Por outro lado, outras investigações têm apontado que problemas psicológicos podem se desenvolver após a cirurgia. Por exemplo, segundo um estudo de Ronis Magdaleno e equipe, do Departamento de Psicologia Médica e Psiquiatria da Faculdade de Ciências Médicas da Unicamp, embora o reencontro com o corpo após o procedimento cirúrgico seja vivenciado pelos pacientes como um meio de reintegração social, um sentimento de desamparo também é frequente nesse período. Tal desamparo, segundo os autores, pode levar a sintomas fóbicos. Desequilíbrios nas relações familiares e conjugais também podem ocorrer e contribuem para desencorajar a continuidade do tratamento. Além disso, alguns pacientes podem buscar constantemente cirurgias plásticas para corrigir o excesso de flacidez e as cicatrizes. Os pesquisadores chegaram a essas evidências após entrevistar qualitativamente sete mulheres que haviam sido operadas entre um ano e meio e três anos. A pesquisa em questão foi publicada em março deste ano na Obesity surgery.
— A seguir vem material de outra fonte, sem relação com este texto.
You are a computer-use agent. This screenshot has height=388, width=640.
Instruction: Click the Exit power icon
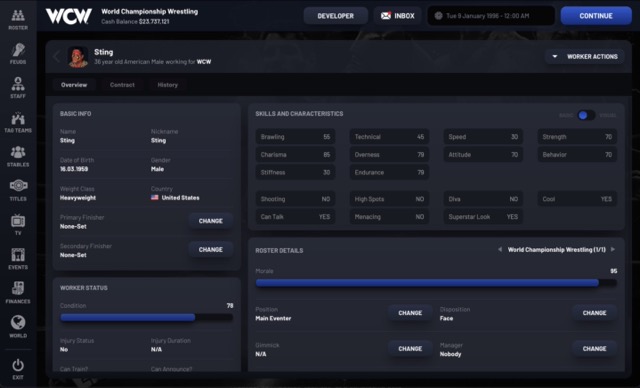click(x=18, y=365)
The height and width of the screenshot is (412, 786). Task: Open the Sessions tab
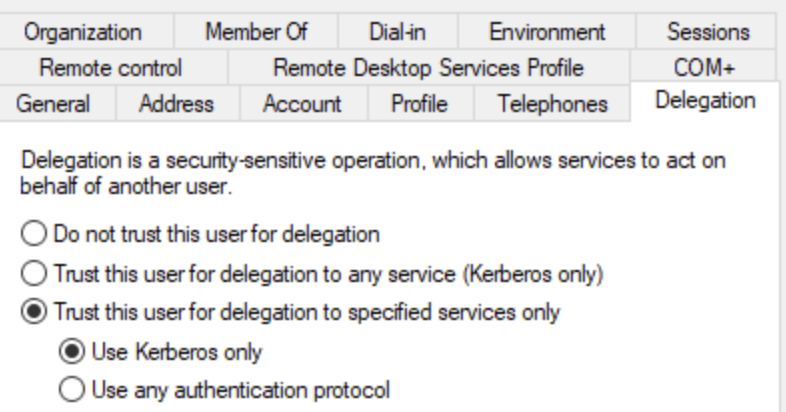708,32
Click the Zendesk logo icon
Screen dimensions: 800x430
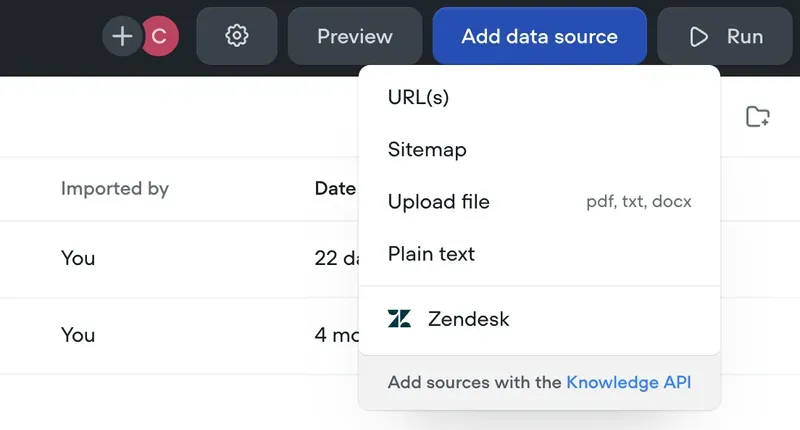point(399,319)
Dados diversos, como os apresentados, são fonte para questionamentos. Qual a importância do acompanhamento psicológico no pós-operatório de cirurgias bariátricas? Será que todos os pacientes necessitam desse suporte? Afinal, é preciso aprender a "pensar" como magro?

Para o médico Adriano Segal, coordenador do departamento de Psiquiatria da Associação Brasileira para Estudo da Obesidade e da Síndrome Metabólica (Abeso), o "acompanhamento no pós-operatório não é mandatório para todos os pacientes, apenas para aqueles que apresentavam um transtorno psiquiátrico [aí, o acompanhamento seria psiquiátrico] ou psicológico no pré-operatório ou para aqueles que venham a apresentar um problema depois da operação, causado por ela ou não". Ele destaca, entretanto, que uma minoria dos pacientes se enquadra nessa segunda categoria, ou seja, desenvolvem problemas em função da cirurgia.

Além disso, o psiquiatra explica que a "ideia de pensar como magro ou como gordo não procede, já que nem todos os magros comem pouco nem muito menos de um modo saudável e nem todo gordo come em grande excesso e de modo não saudável. Esta generalização é uma das fontes do grande preconceito contra o gordo e deve ser prontamente abandonada".

Por isso, Adriano considera que os médicos devem esclarecer todos os aspectos relativos à obesidade, à técnica cirúrgica, ao emagrecimento e aos cuidados pós-operatórios ainda no pré-operatório. "No pós-operatório, precisamos ficar atentos à adesão ao tratamento e a problemas psiquiátricos que porventura venham a ocorrer. Neste caso, deve-se instituir o tratamento mais adequado para o caso", afirma.